13. RELATED PARTY TRANSACTIONS

Each timeshare owners association has entered into a management agreement,
which authorizes the Management Clubs to manage the resorts. The Management
Clubs, in turn, have entered into management agreements with the Company,
whereby the Company manages the operations of the resorts. Pursuant to the
management agreements, the Company receives a management fee equal to the


F-21



lesser of 15% of gross revenues for Silverleaf Club and 10% to 15% of dues
collected for owners associations within Crown Club or the net income of each
Management Club. However, if the Company does not receive the aforementioned
maximum fee, such deficiency is deferred for payment in the succeeding year(s),
subject again to the net income limitation. The Silverleaf Club Management
Agreement is effective through March 2010, and will continue year-to-year
thereafter unless cancelled by either party. Crown Club consists of several
individual Club agreements that have terms of two to five years with a minimum
of two renewal options remaining. During the years ended December 31, 1999,
2000, and 2001, the Company recorded management fees of $2.8 million, $462,000,
and $2.5 million, respectively, in management fee income.

The direct expenses of operating the resorts are paid by the Management
Clubs. To the extent the Management Clubs provide payroll, administrative, and
other services that directly benefit the Company, a separate allocation charge
is generated and paid by the Company to the Management Clubs. During the years
ended December 31, 1999, 2000, and 2001, the Company incurred $10.3 million,
$155,000, and $147,000, respectively, of expenses under these agreements. As of
January 1, 2000, certain employees were transferred from the Management Clubs to
the Company. Hence, the allocation of overhead from the Management Clubs to the
Company was substantially reduced in 2000. As a result of the payroll changes
implemented January 1, 2000, the Company allocated overhead to the Management
Clubs of $1.7 million and $1.7 million during the years ended December 31, 2000
and 2001, respectively.

**AVAILABLE DATA:**
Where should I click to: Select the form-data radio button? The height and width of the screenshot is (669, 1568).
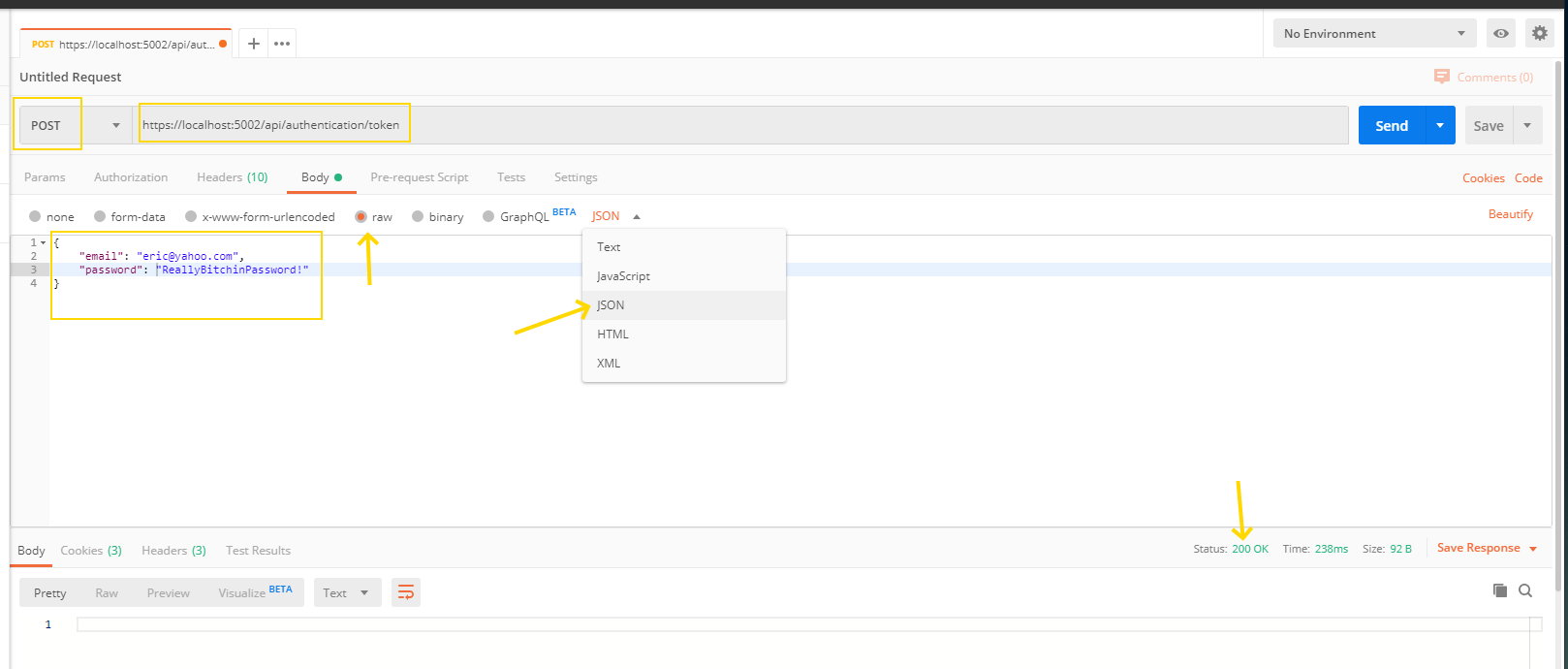[x=100, y=216]
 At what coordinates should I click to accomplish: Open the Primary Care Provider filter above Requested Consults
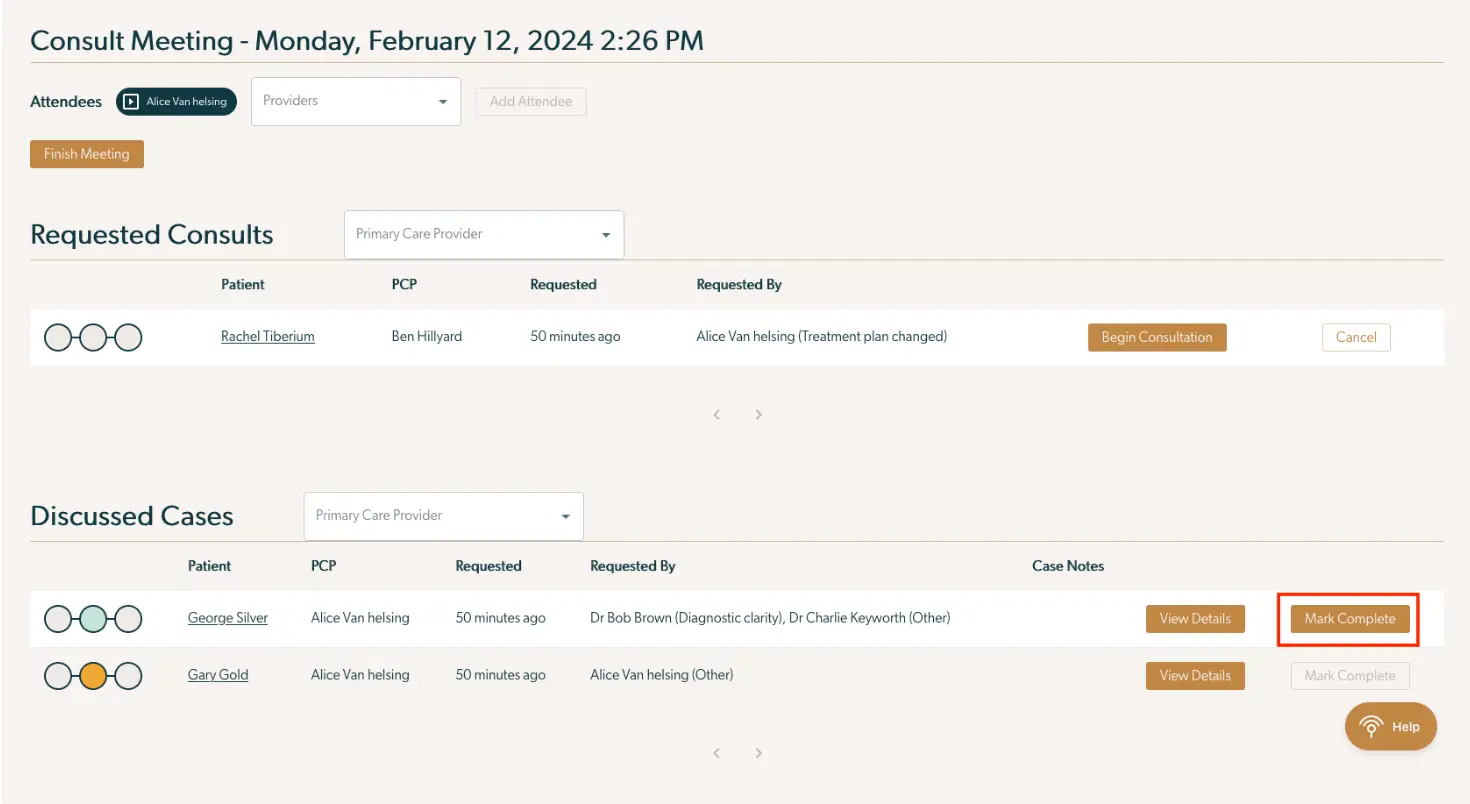(484, 234)
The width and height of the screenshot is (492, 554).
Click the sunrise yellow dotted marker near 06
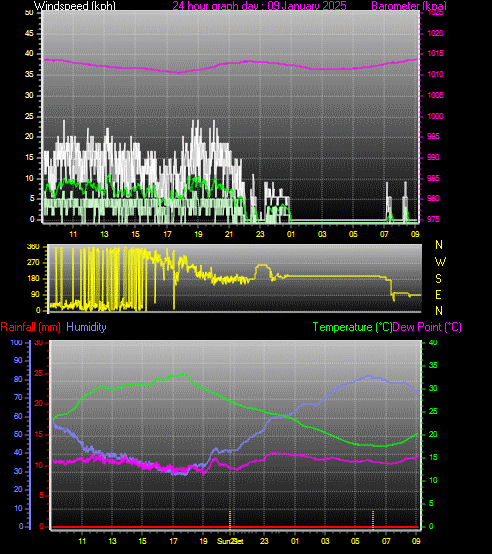(373, 520)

**WORK INSTRUCTIONS:**
(A) Rewrite the records as a Markdown table with the columns "Row" and "Content", starting at the line that contains "The width and" and ending at the end of the records, omitting blank lines and leaving out the pictures.
(B) Extend the note on related party transactions from where it stops.

**OUTPUTS IN ORDER:**
(A)
| Row | Content |
|---|---|
| 1 | The width and height of the screenshot is (492, 554). |
| 2 | Click the sunrise yellow dotted marker near 06 |
| 3 | (373, 520) |

(B)
The following schedule represents amounts due from (to) affiliates at
December 31, 2000 and 2001 (in thousands):



DECEMBER 31,
2000 2001
--------- ---------


Timeshare owners associations and other, net.......................................... $ 216 $ 102
Amount due from Silverleaf Club....................................................... -- 1,555
Amount due from Crown Club............................................................ 455 577
--------- ---------
Total amounts due from affiliates........................................... $ 671 $ 2,234
========= =========

Amount due to Silverleaf Club......................................................... 689 261
Amount due to SPE..................................................................... 2,596 304
--------- ---------
Total amounts due to affiliates............................................. $ 3,285 $ 565
========= =========


In December 2000, the Company wrote-off its receivable from Silverleaf
Club and incurred a charge of $7.5 million. At December 31, 2000, due to
liquidity concerns and the planned reduction in future sales, the Company
anticipated that future membership dues would not be sufficient to pay down the
receivable. Hence, the Company's Board of Directors approved the write-off of
this amount.

During 2001, Silverleaf Club entered into a loan agreement for $1.8
million, whereby the Company guaranteed such debt with certain of its assets. As
of December 31, 2001, Silverleaf Club's related note payable balance was $1.7
million.

At December 31, 2000, the amount due to SPE primarily relates to upgrades
of sold notes receivable, which was subsequently paid. Upgrades represent sold
notes that are replaced by new notes when holders of said notes upgrade to a
more valuable Vacation Interval.

An affiliate of a director of the Company is entitled to a 10% net profits
interest from sales of certain land in Mississippi. During 2000, the affiliate
of the director was paid $49,637 under this agreement. During 2001, the Company
sold additional parcels of this land and accrued a liability of $17,286 to the
affiliate. As of December 31, 2001, the Company owns approximately 11 acres of
land that is subject to this net profits interest.

In 1997, the Company entered into a ten-year lease agreement with a
principal shareholder who is the CEO of the Company for personal use of flood
plain land adjacent to one of the Company's resorts in exchange for an annual
payment equal to the property taxes attributable to the land. These property
taxes were approximately $7,500 for the year ended December 31, 2001. The lease
has four renewal options of ten years at the option of the lessee.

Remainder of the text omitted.